Gather all lines in the records below that include the word "AIPContractor".

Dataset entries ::
------------------------------------------------
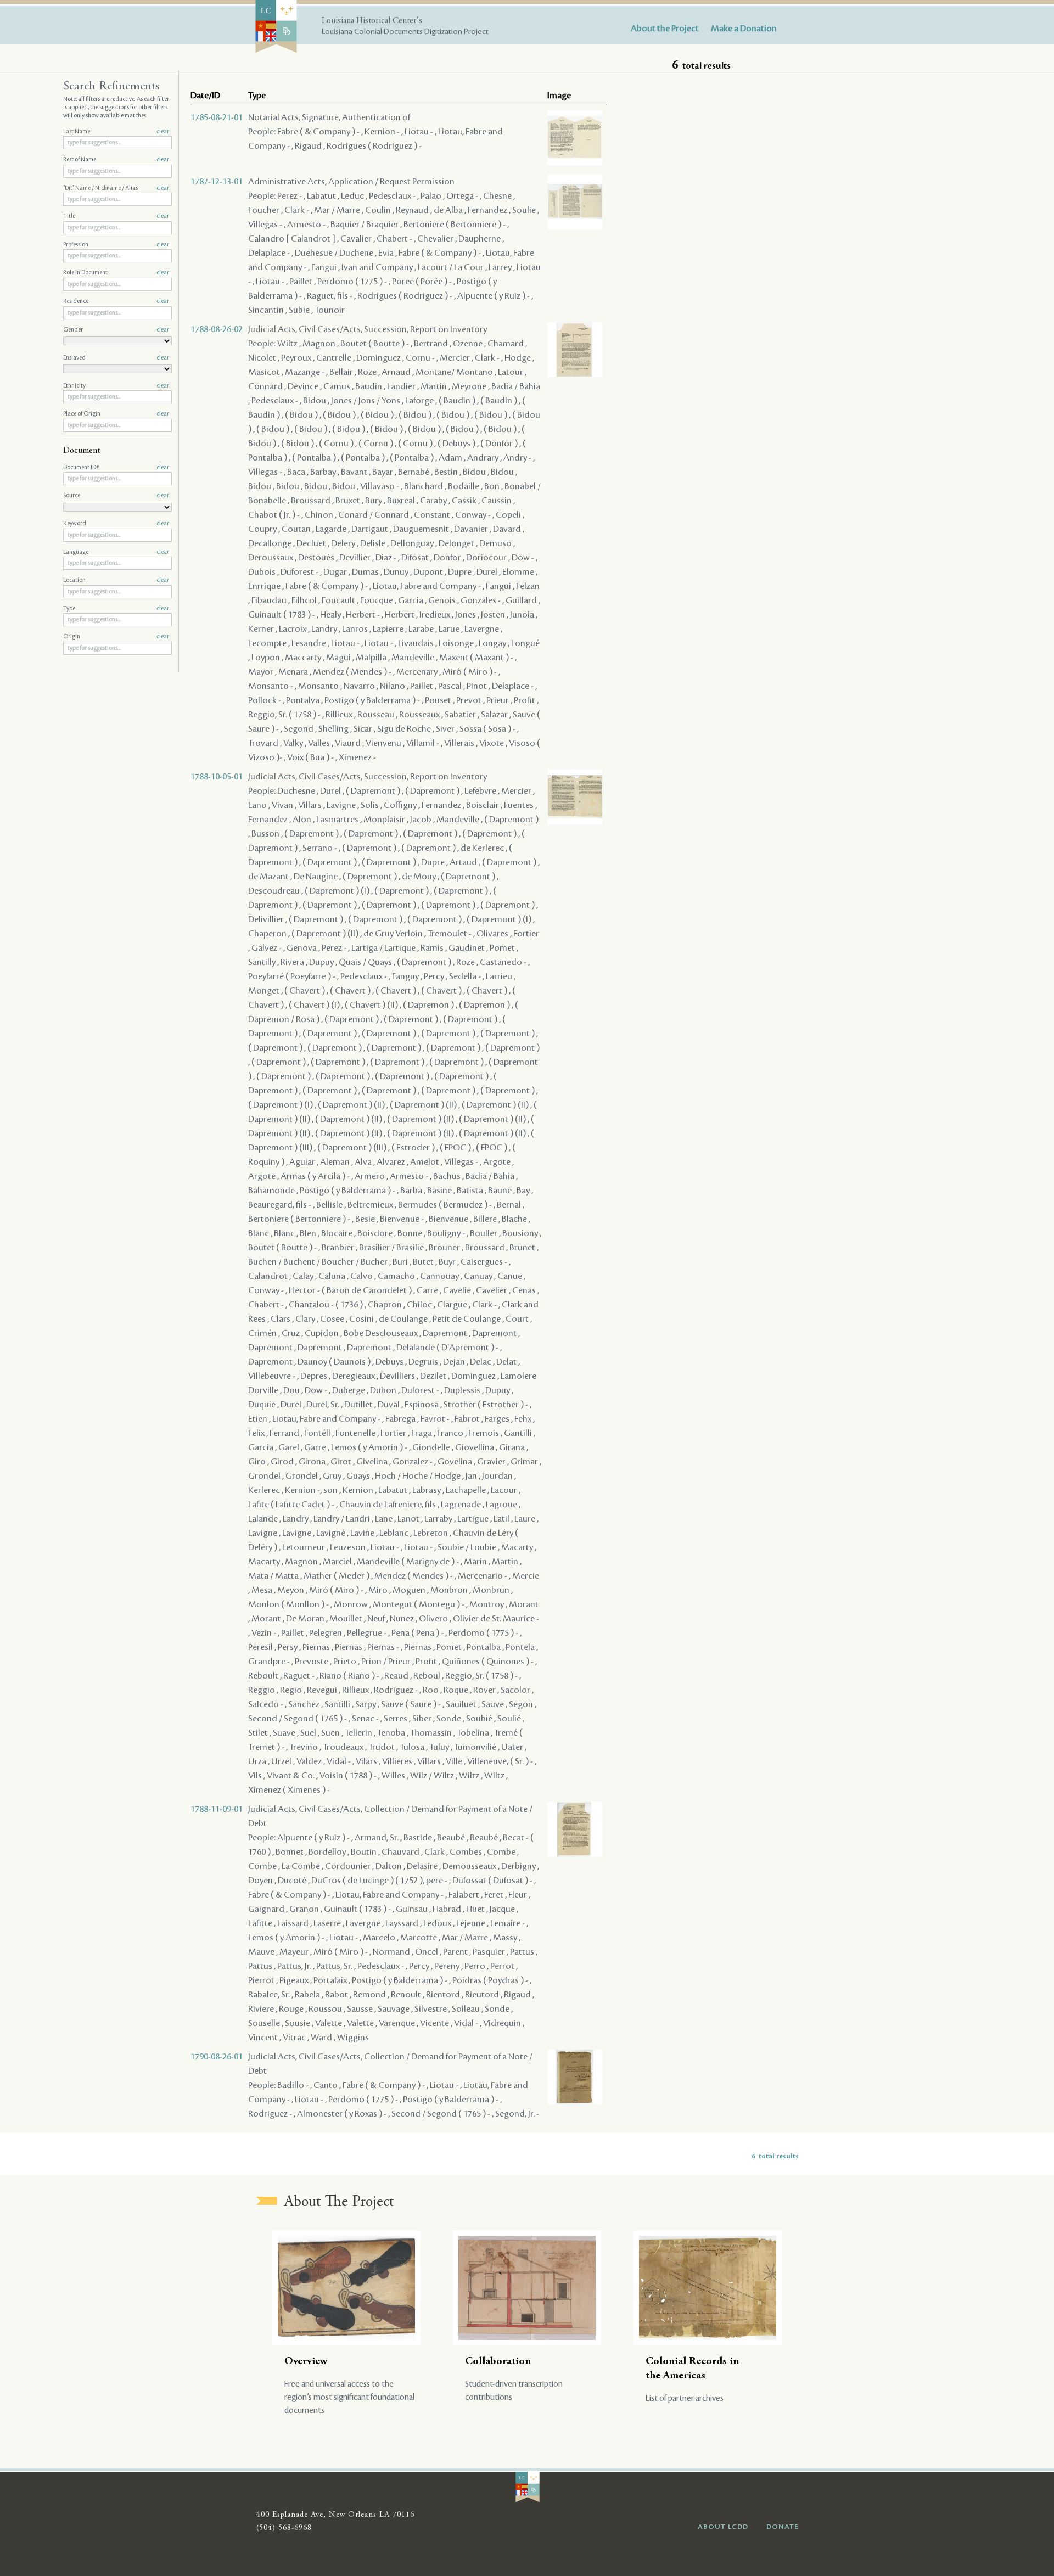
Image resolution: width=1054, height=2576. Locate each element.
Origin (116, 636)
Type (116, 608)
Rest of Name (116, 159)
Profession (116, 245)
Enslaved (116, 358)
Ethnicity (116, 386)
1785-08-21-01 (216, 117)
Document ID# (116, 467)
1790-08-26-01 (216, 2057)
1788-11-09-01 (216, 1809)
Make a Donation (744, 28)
------------------------------------------------
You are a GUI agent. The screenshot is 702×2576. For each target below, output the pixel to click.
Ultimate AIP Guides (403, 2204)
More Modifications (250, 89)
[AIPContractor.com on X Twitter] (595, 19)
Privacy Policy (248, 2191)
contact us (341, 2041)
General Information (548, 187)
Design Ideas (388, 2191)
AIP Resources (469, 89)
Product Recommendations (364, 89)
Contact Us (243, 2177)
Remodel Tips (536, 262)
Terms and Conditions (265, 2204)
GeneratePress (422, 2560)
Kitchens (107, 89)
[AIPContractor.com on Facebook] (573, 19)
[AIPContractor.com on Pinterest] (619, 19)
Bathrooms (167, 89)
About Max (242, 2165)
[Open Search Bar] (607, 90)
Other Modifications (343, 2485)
------------------------------------------------
The answer ::
[AIPContractor.com on X Twitter] (595, 19)
[AIPContractor.com on Facebook] (573, 19)
[AIPContractor.com on Pinterest] (619, 19)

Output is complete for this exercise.